(EXTRACTED DATA):
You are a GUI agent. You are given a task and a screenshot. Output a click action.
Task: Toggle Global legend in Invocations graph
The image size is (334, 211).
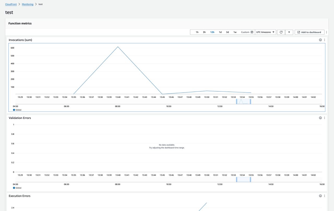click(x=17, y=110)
==
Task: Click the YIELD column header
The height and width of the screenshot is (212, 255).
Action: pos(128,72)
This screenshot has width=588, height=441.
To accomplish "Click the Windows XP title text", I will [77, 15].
==
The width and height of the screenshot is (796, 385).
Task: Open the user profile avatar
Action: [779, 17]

(TASK BRIEF): Rescale the lines that start with the line containing "You are a GUI" and go on through the line containing "click(x=17, y=110)". Write only those lines out again, requests included, with the answer's click coordinates multiplied by 1.45 and rounded to whole numbers (halves round up), all other numbers unchanged, and the picture left out.

(EXERCISE SOLUTION):
You are a GUI agent. You are given a task and a screenshot. Output a click action.
Task: Toggle Global legend in Invocations graph
The image size is (334, 211).
click(x=25, y=160)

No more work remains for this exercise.